Like blocking but will attempt to abort the blocking operation using thread interrupts in the event of cancelation. The interrupt will be attempted only once.

Note the following tradeoffs:

• this has slightly more overhead than blocking due to the machinery necessary for the interrupt coordination,
• thread interrupts are very often poorly considered by Java (and Scala!) library authors, and it is possible for interrupts to result in resource leaks or invalid states. It is important to be certain that this will not be the case before using this mechanism.

Like blocking but will attempt to abort the blocking operation using thread interrupts in the event of cancelation. The interrupt will be attempted repeatedly until the blocking operation completes or exits.

Note the following tradeoffs:

• this has slightly more overhead than blocking due to the machinery necessary for the interrupt coordination,
• thread interrupts are very often poorly considered by Java (and Scala!) library authors, and it is possible for interrupts to result in resource leaks or invalid states. It is important to be certain that this will not be the case before using this mechanism.

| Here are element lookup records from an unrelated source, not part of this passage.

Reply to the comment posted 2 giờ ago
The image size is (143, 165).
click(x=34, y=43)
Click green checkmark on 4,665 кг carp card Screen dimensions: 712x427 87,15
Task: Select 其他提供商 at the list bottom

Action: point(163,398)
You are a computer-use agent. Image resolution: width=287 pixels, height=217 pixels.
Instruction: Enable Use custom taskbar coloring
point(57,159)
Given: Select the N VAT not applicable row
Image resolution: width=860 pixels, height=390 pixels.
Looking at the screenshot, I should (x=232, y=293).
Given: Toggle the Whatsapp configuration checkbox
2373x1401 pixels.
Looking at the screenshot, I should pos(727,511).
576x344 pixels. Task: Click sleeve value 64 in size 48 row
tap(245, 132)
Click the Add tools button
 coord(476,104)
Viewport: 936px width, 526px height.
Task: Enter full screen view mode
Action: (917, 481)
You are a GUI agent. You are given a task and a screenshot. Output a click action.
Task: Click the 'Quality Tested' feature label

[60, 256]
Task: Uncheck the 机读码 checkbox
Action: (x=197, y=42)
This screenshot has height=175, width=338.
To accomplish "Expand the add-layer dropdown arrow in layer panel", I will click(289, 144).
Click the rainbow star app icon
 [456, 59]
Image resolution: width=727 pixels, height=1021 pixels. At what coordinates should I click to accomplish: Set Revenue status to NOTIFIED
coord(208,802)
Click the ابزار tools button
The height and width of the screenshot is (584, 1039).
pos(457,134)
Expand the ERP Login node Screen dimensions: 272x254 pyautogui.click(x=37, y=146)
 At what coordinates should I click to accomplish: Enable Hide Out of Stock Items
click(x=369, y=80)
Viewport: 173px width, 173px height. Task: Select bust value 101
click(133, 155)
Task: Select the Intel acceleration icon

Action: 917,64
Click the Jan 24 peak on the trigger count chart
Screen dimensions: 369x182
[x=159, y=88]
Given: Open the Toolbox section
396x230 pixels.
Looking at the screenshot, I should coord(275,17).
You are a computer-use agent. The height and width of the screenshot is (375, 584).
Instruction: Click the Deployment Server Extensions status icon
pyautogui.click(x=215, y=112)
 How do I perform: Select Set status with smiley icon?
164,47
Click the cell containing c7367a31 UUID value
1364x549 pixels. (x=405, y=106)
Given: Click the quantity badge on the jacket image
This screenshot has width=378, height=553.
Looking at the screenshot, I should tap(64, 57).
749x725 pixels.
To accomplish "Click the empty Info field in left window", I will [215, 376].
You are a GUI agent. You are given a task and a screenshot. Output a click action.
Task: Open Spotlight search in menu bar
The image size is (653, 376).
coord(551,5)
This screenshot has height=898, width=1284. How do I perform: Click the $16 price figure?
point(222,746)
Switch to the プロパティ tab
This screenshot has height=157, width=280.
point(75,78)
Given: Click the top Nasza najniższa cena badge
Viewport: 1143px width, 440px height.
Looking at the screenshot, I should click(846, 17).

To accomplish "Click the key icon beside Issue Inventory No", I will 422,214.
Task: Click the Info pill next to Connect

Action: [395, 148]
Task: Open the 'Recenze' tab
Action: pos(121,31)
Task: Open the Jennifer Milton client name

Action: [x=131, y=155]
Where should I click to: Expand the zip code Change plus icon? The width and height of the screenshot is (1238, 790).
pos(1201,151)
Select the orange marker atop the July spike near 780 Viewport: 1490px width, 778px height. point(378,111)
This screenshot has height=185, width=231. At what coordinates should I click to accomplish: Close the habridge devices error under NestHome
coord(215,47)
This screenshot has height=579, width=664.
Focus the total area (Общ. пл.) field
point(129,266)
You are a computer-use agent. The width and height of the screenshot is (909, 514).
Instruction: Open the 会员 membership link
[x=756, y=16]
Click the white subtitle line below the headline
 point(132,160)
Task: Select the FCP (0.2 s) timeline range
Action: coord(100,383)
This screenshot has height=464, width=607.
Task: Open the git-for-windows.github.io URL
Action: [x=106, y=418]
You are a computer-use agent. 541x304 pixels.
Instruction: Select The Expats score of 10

Reads a line as a string from the standard input using the platform's default charset, as per java.nio.charset.Charset.defaultCharset().

The effect can raise a java.io.EOFException if no input has been consumed before the EOF is observed. This should never happen with the standard input, unless it has been replaced with a finite java.io.InputStream through java.lang.System#setIn or similar.